By Donald R. McNeil
The Financial Industry Regulatory Authority (FINRA) recently marked its territory for resolving disputes with customers and its members through its own arbitration forum, FINRA Dispute Resolution. See FINRA Notice to Member 16-25. This comes in response to two decisions from the United States Court of Appeals that allowed parties to resolve the dispute in a non-FINRA arbitral forum. Goldman, Sachs & Co. v. Golden Empire Schs. Fin. Authority, 764 F.3d 210 (2d Cir. 2014) (holding that a forum selection clause requiring “all actions and proceedings” to be brought in federal court supersedes the agreement under FINRA Rule 12200 to arbitrate with customers); Goldman, Sachs & Co. v. City of Reno, 747 F.2d 733 (9th Cir. 2014) (majority holding that the forum selection clauses in broker-dealer agreements between the parties superseded the default obligation to arbitrate under FINRA rules and that by agreeing to those clauses, the customer disclaims any right it might otherwise have had to a FINRA arbitration forum).
In the coming months, we are sure to see a battle played out through regulatory action and litigation as to whether the parties are able to contractually agree to resolve disputes outside of FINRA. As we say in Minnesota, this should be “interesting.”
Here’s the background.
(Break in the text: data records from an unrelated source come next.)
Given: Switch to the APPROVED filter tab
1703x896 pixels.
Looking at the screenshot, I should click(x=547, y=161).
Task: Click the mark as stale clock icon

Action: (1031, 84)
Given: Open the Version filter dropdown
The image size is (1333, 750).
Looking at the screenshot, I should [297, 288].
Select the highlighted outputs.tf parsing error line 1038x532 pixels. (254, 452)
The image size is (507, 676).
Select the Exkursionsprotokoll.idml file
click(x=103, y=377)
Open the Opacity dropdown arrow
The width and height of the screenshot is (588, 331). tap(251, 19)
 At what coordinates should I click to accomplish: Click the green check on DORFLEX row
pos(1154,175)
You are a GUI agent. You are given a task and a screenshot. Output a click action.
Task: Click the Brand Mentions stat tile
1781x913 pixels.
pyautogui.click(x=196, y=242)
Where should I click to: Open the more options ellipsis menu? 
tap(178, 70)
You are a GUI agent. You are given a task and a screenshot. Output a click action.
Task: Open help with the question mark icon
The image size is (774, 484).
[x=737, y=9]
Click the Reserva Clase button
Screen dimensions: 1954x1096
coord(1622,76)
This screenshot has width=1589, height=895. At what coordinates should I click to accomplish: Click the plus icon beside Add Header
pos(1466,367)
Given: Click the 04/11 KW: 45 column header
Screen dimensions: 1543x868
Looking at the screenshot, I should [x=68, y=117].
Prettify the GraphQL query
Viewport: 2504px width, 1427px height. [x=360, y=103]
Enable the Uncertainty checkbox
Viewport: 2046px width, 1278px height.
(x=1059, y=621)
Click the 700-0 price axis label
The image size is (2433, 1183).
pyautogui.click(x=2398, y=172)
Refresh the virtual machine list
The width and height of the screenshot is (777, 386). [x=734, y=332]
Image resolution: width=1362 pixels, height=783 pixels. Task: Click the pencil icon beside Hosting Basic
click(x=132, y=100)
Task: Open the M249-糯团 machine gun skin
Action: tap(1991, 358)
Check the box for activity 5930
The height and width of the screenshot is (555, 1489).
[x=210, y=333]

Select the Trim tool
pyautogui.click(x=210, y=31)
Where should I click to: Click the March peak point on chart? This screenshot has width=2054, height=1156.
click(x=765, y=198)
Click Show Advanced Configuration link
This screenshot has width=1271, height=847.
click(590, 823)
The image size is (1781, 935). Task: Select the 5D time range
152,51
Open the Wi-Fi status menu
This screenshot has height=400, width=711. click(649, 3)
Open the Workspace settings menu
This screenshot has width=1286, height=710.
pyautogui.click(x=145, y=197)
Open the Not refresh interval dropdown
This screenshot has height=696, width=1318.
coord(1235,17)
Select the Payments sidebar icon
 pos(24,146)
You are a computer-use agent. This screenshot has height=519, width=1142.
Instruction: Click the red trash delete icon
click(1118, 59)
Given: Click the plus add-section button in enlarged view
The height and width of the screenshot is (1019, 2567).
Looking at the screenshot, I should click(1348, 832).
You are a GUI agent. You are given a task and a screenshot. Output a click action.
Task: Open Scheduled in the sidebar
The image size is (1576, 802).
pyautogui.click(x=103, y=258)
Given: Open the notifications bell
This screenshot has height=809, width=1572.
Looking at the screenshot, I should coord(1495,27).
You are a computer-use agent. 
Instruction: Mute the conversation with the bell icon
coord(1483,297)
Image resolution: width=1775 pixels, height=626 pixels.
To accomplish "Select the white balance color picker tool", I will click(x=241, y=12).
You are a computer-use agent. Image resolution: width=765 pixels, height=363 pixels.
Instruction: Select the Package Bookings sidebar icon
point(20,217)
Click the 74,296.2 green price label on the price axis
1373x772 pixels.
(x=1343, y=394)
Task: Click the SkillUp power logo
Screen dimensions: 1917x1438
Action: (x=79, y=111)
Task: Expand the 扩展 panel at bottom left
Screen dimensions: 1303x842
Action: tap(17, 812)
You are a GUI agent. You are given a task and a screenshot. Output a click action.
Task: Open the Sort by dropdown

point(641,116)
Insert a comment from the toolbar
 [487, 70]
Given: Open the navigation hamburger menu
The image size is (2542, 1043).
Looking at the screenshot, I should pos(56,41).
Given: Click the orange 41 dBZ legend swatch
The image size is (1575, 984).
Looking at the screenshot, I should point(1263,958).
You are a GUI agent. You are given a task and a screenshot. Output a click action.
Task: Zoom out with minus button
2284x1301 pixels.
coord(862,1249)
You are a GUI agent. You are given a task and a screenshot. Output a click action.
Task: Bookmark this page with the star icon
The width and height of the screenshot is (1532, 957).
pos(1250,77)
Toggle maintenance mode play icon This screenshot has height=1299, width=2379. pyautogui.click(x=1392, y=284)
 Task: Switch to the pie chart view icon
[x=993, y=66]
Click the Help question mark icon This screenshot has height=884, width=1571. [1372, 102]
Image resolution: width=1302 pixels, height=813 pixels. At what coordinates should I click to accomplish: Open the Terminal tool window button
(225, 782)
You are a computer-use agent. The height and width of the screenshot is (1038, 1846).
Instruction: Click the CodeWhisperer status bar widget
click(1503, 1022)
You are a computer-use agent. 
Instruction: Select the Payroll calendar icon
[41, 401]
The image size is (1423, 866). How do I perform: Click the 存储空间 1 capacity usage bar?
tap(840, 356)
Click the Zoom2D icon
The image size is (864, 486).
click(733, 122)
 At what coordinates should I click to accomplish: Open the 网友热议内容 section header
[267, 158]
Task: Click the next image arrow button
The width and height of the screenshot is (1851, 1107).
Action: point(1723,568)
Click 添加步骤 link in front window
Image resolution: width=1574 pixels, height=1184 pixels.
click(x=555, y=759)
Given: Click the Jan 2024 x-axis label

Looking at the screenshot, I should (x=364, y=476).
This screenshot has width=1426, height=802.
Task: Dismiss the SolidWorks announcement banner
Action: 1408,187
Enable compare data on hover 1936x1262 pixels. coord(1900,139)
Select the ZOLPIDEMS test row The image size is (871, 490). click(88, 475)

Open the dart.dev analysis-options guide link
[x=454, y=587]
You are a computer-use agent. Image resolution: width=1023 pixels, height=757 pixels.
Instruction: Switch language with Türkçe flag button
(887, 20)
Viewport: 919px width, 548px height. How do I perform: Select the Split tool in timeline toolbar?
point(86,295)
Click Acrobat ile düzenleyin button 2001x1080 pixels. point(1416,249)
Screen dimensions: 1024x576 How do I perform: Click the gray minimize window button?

Under the FINRA Code of Arbitration Procedure, brokerage firm members must arbitrate a dispute with the customer when the dispute arises in connection with the business activities of the member, with the limited exception for disputes involving the insurance business activities. The FINRA Code of Arbitration Procedure has a second section that requires member disputes with other members or associated persons to also be resolved in FINRA arbitration. This is rather broad language that has required arbitration before FINRA Dispute Resolution of virtually all customer disputes and member disputes.
Recently, two federal appellate courts held that a member may require a customer to arbitrate in a private arbitration forum or to litigate in state or federal courts other than FINRA Dispute Resolution. FINRA found these court holdings to be blasphemous. In essence, these courts held that the parties could contractually agree to something other than the FINRA forum and these contractual rights supersede FINRA rules.
FINRA took issue with these two court decisions and issued Notice to Member 16 – 25 to remind members of its jurisdiction. In this Notice, FINRA reminded its members that its rules do not permit member firms to require associated persons to waive the right to arbitration under FINRA rules, and that customers have a right to request arbitration at any time and do not ever forfeit that right by signing an agreement with a different forum selection provision specifying another dispute resolution venue. Contract or not, FINRA wants the dispute resolved in its venue.
FINRA argues that the Exchange Act requires most broker-dealers to be a member of FINRA and FINRA rules are approved by the Securities Exchange Commission. As a result, these rules are binding on FINRA member firms and have the force of federal law. FINRA rules are not mere contracts that member firms and associated persons can modify. Instead, these are regulatory requirements that can be enforced by FINRA through disciplinary action.
The bottom line is that customers and associated persons – if they prefer – will be able to compel arbitration to be held through the FINRA Dispute Resolution forum. A member will not be able to force the customer into a different venue, such as the American Arbitration Association. The same will be true for associated persons that find themselves in the dispute with another relating to the business activities of the member.
This raises a fun twist. There may indeed be a circumstance in which a member prevails in court in upholding a contractual obligation to resolve a dispute in a non-FINRA venue, such as AAA. The victor in court, however, will then find themselves in hot water through FINRA disciplinary action for actually prevailing in court and following the law. Regardless of a court decision, FINRA has made clear that it views its own dispute resolution form as exclusive and will not react favorably to those seeking to impose another forum.